Xavin tidak lagi menghalangi Raline yang mengemasi pakaiannya. “Ra, apa kau mencintaiku?” tanya Xavin kali ini tidak ada amarah lagi yang terdengar.
Ralin menghentikan aktivitasnya sejenak lalu ia menggeleng. “Tidak, aku tidak mencintaimu.” Kali ini Ralin membohongi dirinya sendiri, jelas saja ia mencintai Xavin, tetapi ia tida ingin Xavin merasa menang dan semakin besar kepala, dan lagi pula ia akan belajar move on dari pria yang tidak bisa membalas perasaannya ini. “Lebih baik kau fokus pada kesembuhan Grace, buat istri yang kau cintai itu kembali sembuh, agar kau, Grace, dan Zio bisa Kembali hidup Bahagia.”
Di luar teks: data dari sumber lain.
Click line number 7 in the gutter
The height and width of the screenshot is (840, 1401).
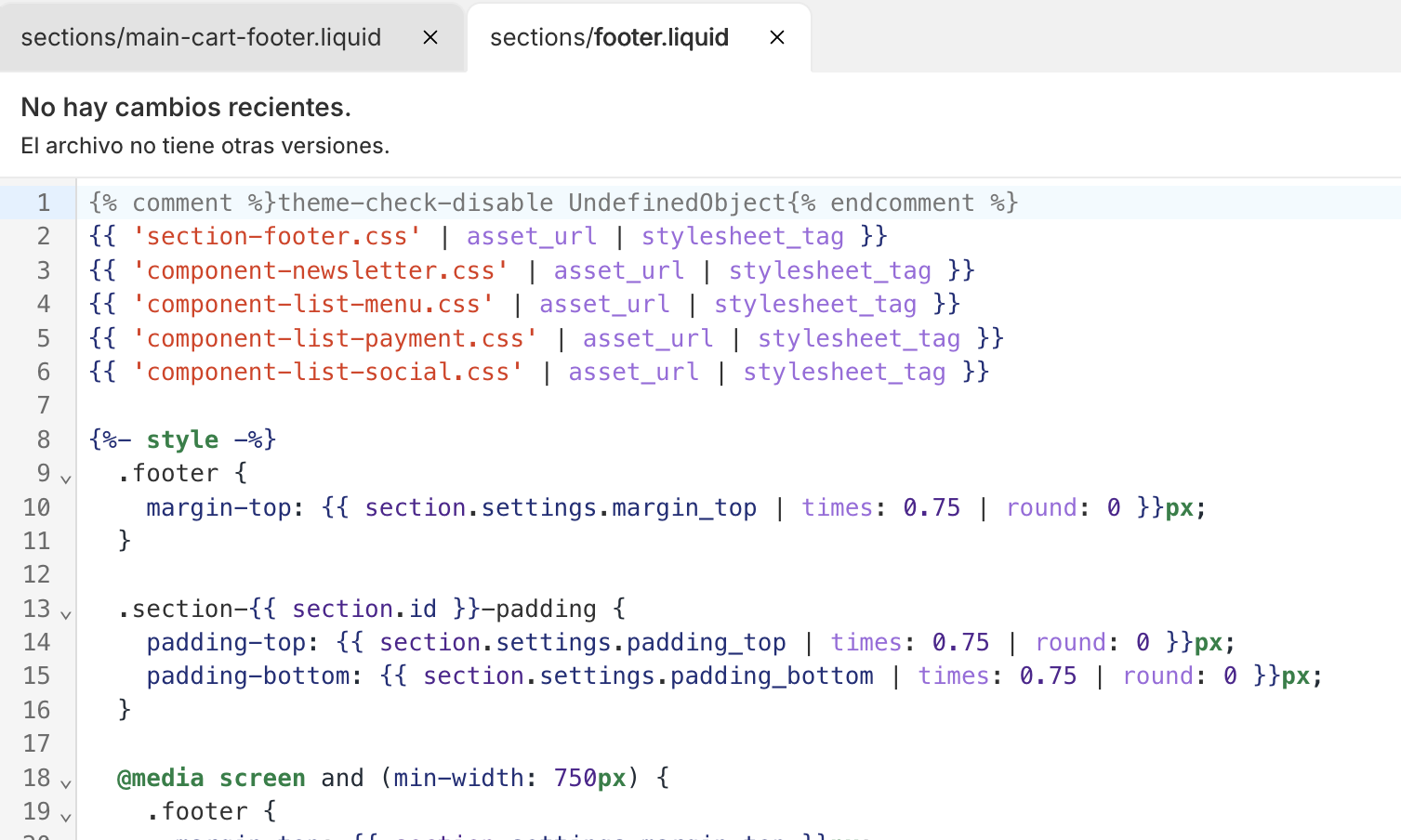tap(43, 405)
Setelah selesai mengemasi barang-barangnya itu, ia langsung keluar rumah tanpa diantar atau dihalangi lagi oleh Xavin. Raline berusaha tetap terlihat kuat dan tegar, padahal dalam hatinya ia hancur, ia tidak menangis bukan karena ia tidak hancur mendengar ucapan Xavin yang begitu menyakitkan, ia hanya berusaha agar dirinya tidak terlihat lemah di hadapan Xavin.
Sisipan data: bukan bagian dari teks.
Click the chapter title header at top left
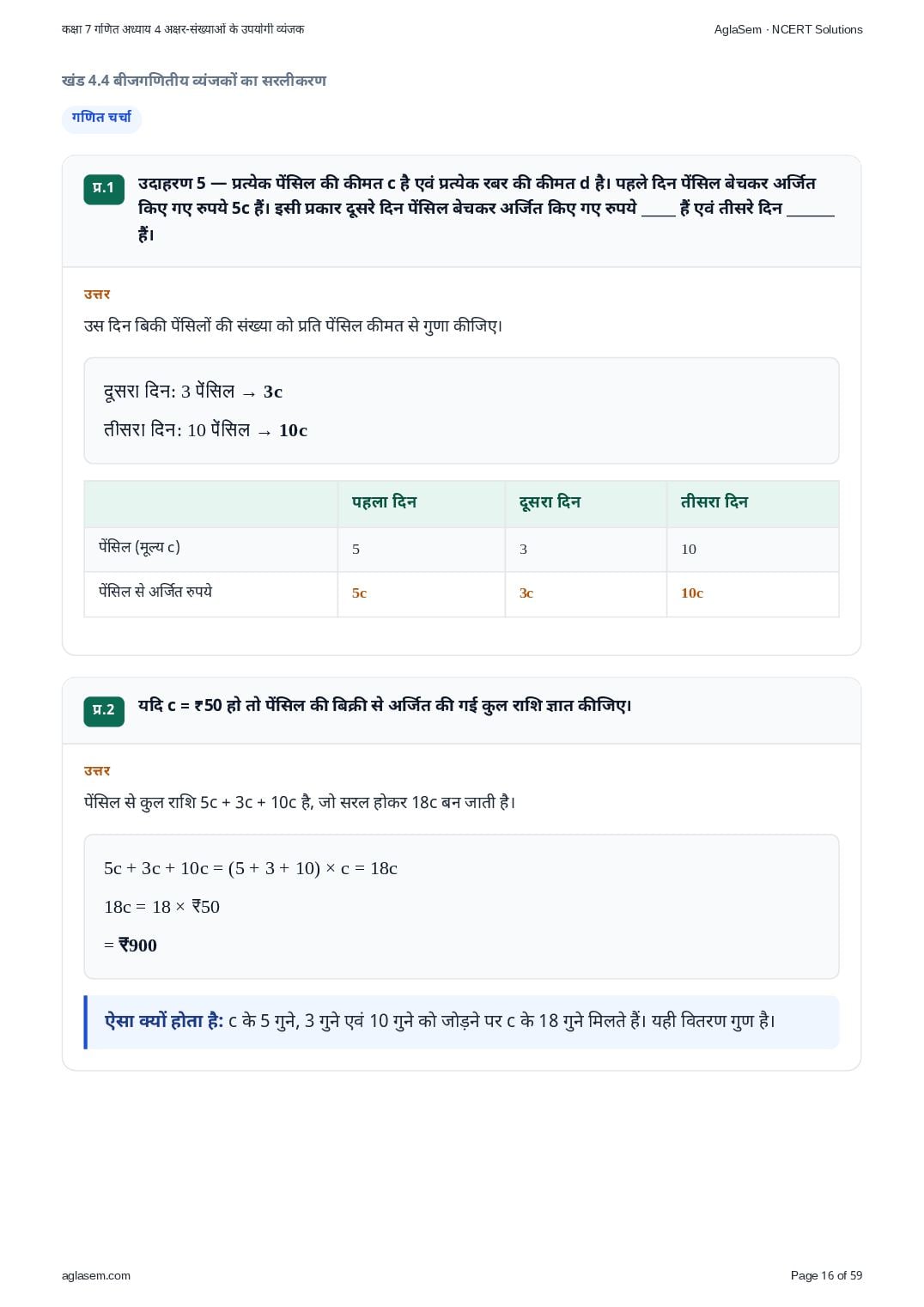 coord(183,29)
Dan Xavin masih termenung di kamarnya, ia memikirkan apakah dengan membiarkan Raline pergi dari hidupnya adalah keputusan yang tepat? Kemudian mata Xavin terarah kepada foto pernikahan dirinya dengan Raline yang berada di atas meja, mereka saling menatap dengan senyuman, seperti ada semburat cinta dari keduanya yang tanpa mereka sadari.
Sesaat setelah itu Xavin Kembali berpikir, tidak seharusnya ia membiarkan Raline pergi dari sisinya, akhirnya Xavin langsung berlari keluar rumah untuk menahan Raline agar tidak pergi, dan sialnya Raline telah menghilang.
“Sial,” umpat Xavin dengan perasaan kesal.